▸ What you are asked to do: For each line below that includes the word "Publié", make a copy.
▬▬▬▬▬▬▬▬▬▬
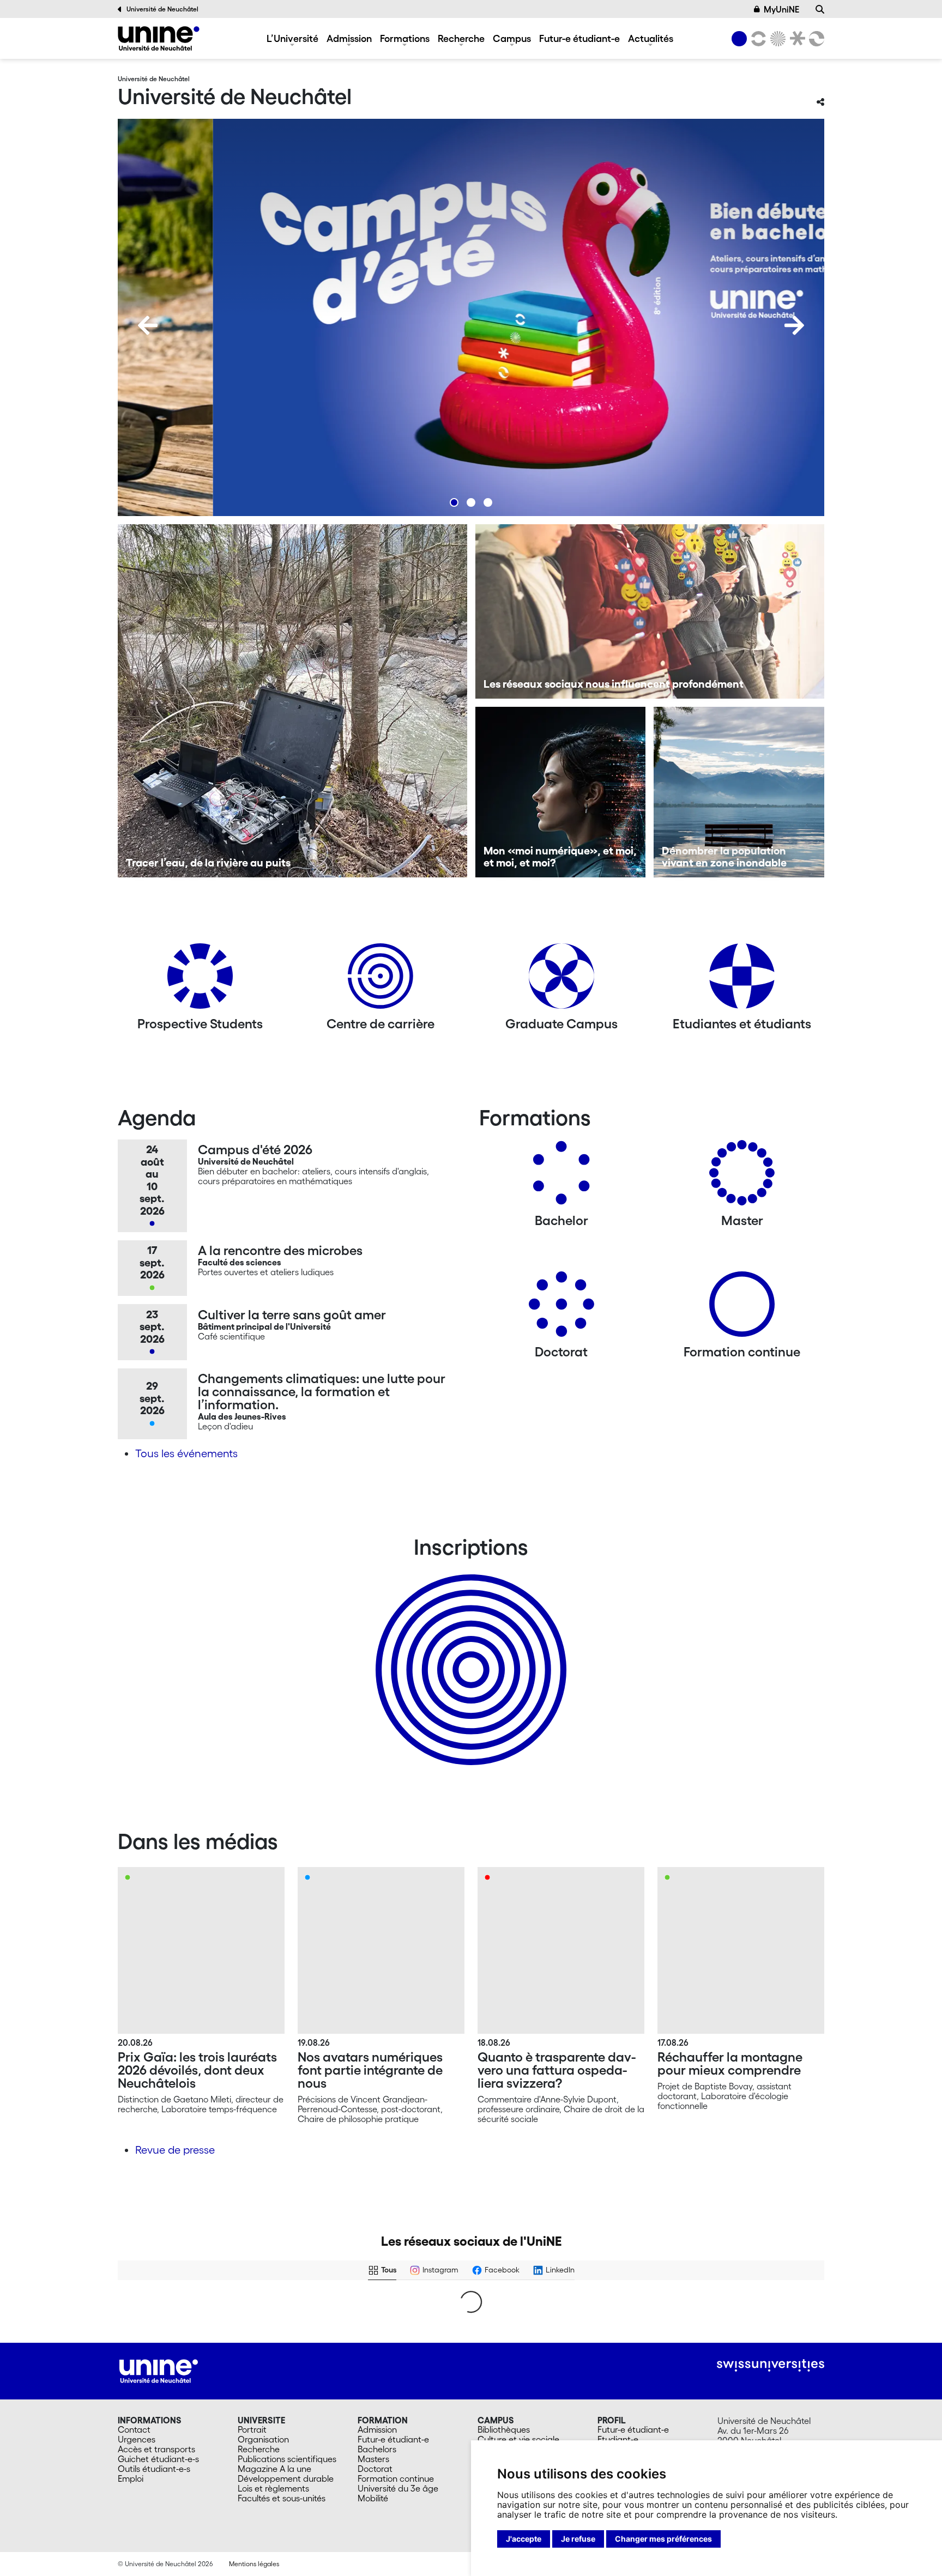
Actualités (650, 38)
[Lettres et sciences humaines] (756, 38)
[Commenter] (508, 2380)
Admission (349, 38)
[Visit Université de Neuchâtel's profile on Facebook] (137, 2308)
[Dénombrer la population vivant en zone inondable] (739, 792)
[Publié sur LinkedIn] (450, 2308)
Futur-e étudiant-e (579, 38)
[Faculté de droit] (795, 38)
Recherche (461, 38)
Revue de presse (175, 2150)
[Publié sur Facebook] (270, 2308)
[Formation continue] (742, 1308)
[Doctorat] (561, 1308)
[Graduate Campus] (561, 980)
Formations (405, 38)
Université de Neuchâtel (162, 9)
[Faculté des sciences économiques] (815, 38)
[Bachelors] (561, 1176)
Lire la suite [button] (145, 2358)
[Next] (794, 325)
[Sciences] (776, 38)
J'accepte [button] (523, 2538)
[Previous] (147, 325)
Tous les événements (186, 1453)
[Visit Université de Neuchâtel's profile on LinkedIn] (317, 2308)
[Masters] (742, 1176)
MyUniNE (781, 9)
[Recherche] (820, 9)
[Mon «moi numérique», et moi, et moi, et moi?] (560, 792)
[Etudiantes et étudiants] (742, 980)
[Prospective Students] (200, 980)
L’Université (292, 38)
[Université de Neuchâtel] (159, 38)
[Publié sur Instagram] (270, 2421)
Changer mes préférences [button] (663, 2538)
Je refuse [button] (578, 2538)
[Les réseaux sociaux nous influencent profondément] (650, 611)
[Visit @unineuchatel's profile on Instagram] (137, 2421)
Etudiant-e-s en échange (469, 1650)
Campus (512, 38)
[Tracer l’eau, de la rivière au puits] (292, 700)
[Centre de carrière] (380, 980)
▬▬▬▬▬▬▬▬▬▬
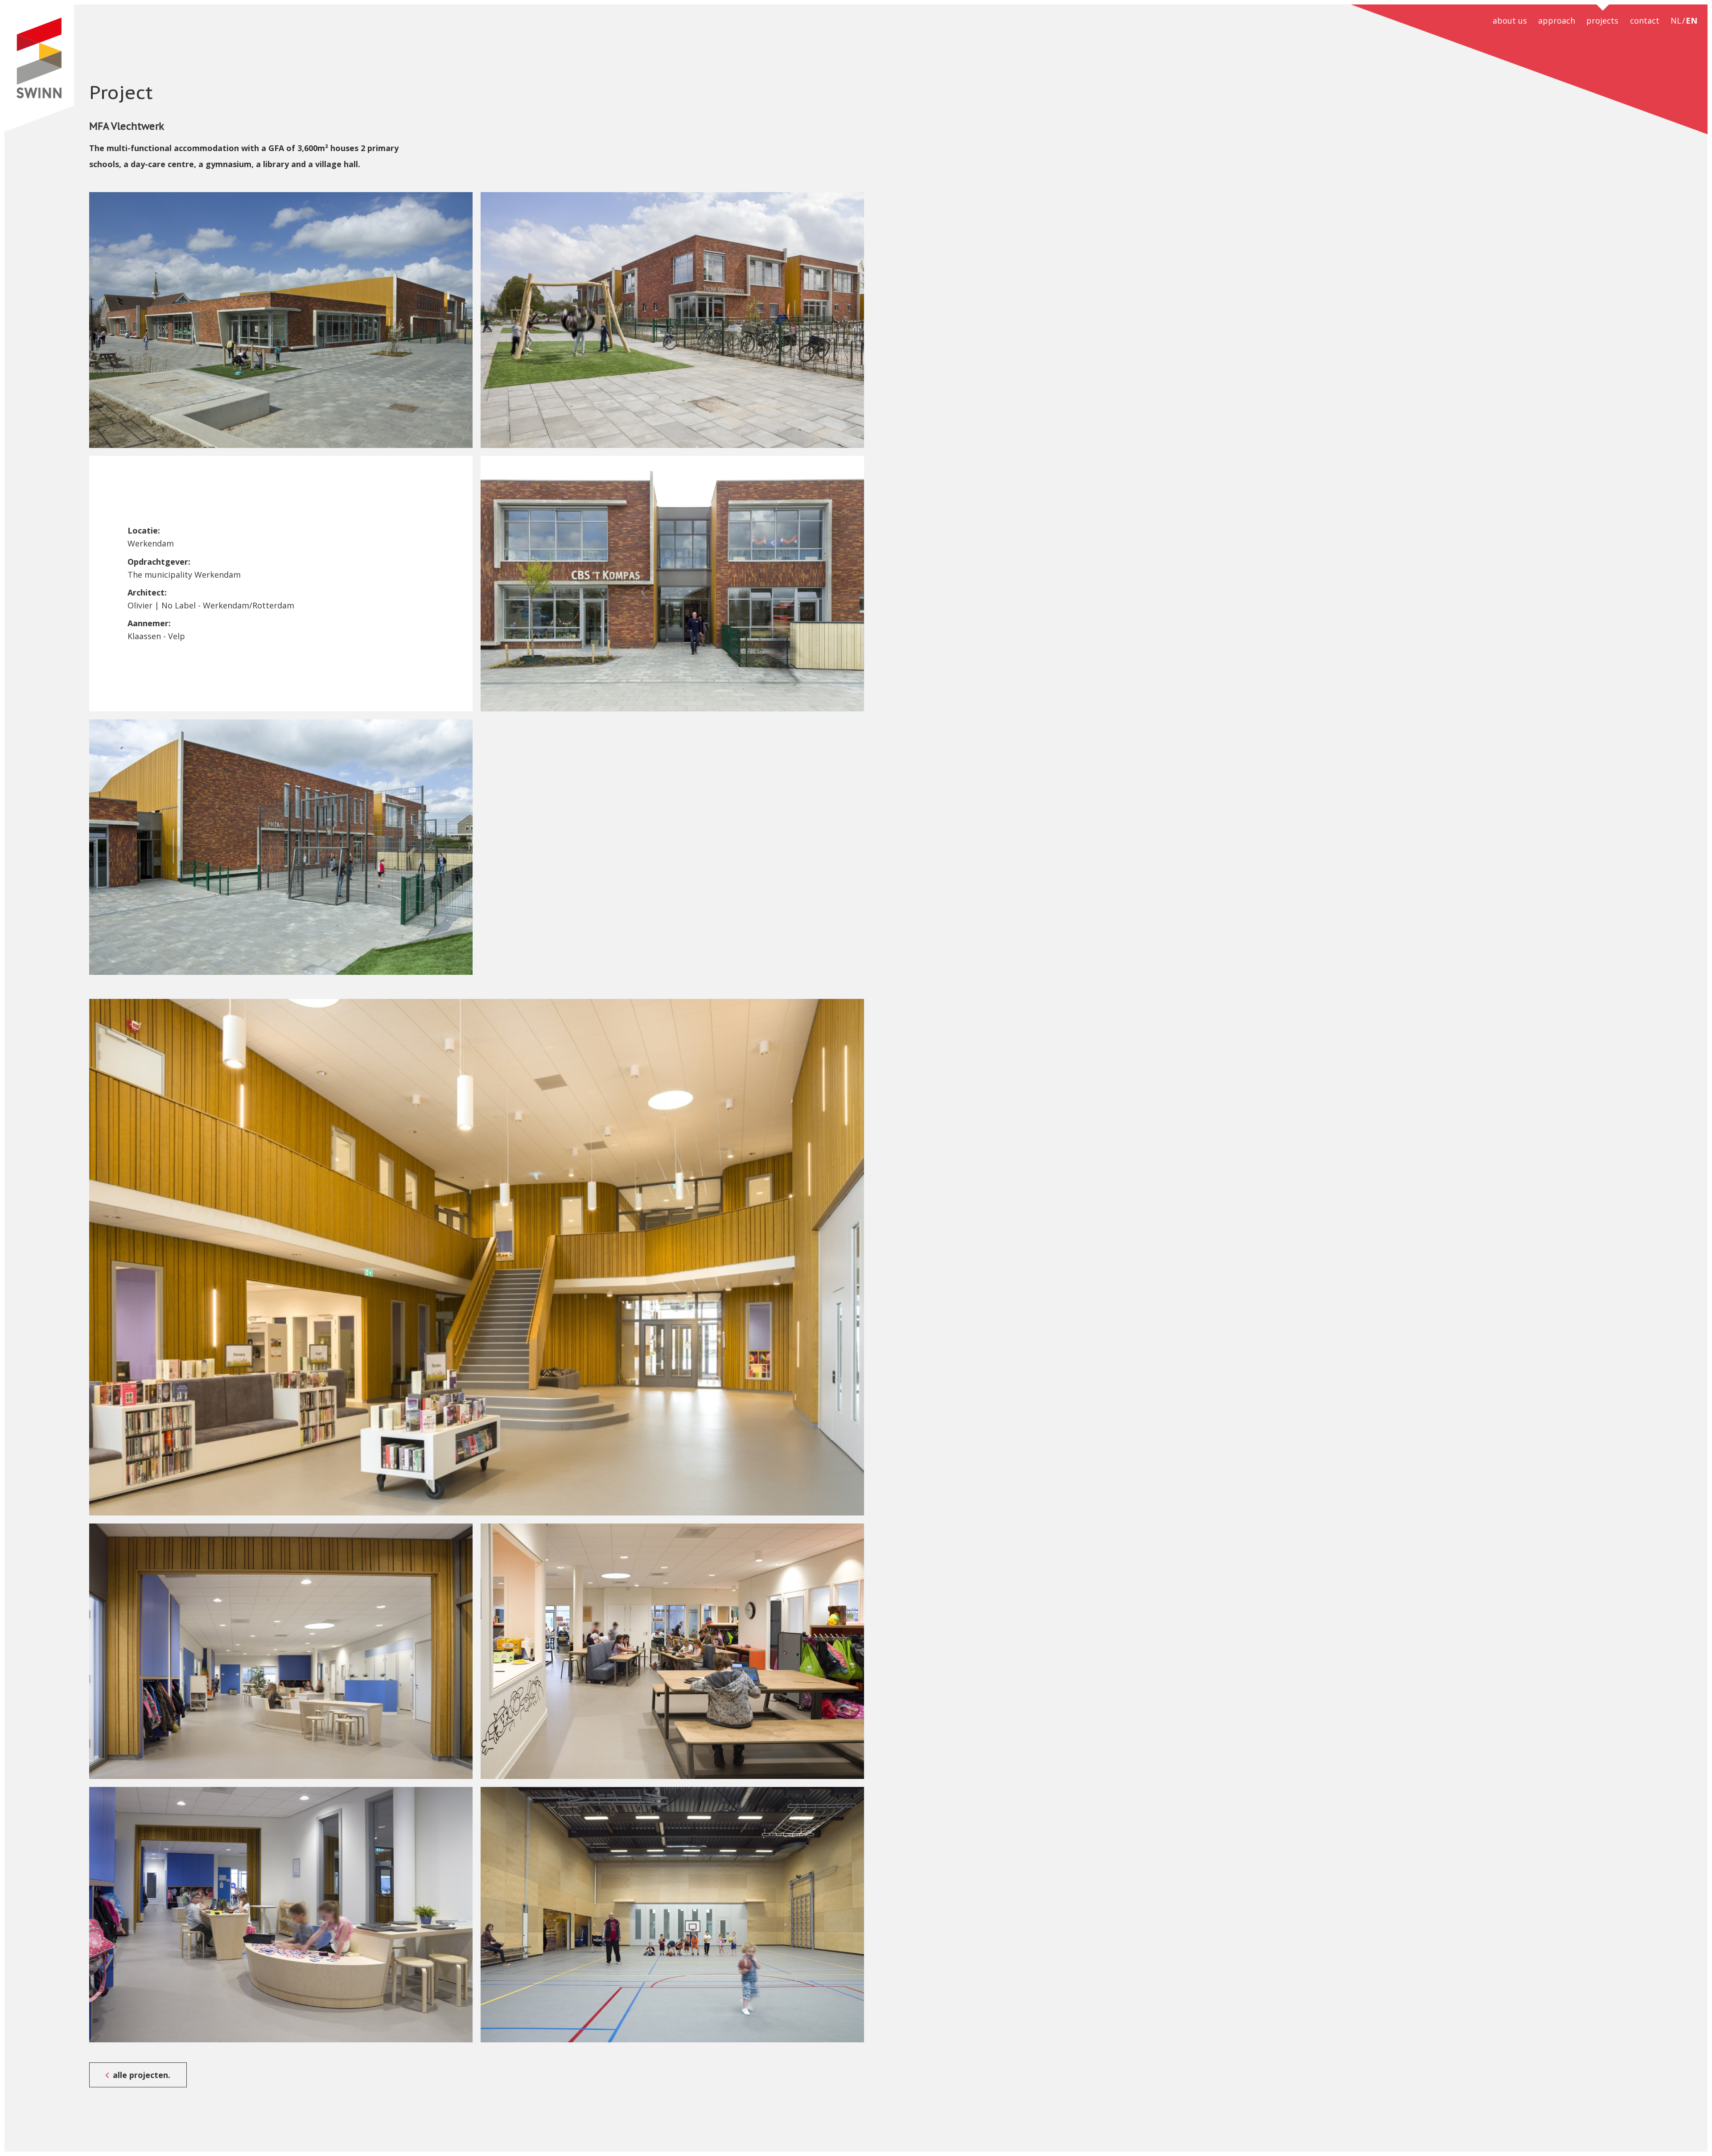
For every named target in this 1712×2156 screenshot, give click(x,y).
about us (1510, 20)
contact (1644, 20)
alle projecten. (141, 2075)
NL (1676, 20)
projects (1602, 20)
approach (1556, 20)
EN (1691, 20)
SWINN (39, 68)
▬▬▬▬▬▬▬▬▬▬
▸ Solution to this task:
[Publié sur LinkedIn] (450, 2308)
[Publié sur Facebook] (270, 2308)
[Publié sur Instagram] (270, 2421)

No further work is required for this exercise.